Required work – Retype all of the lines below with no changes.

Excerpted records –

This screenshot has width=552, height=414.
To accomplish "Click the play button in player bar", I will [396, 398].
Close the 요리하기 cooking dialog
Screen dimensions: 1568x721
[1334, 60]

Completed task –
This screenshot has width=552, height=414.
To accomplish "Click the play button in player bar", I will [396, 398].
Close the 요리하기 cooking dialog
Screen dimensions: 1568x721
[1334, 60]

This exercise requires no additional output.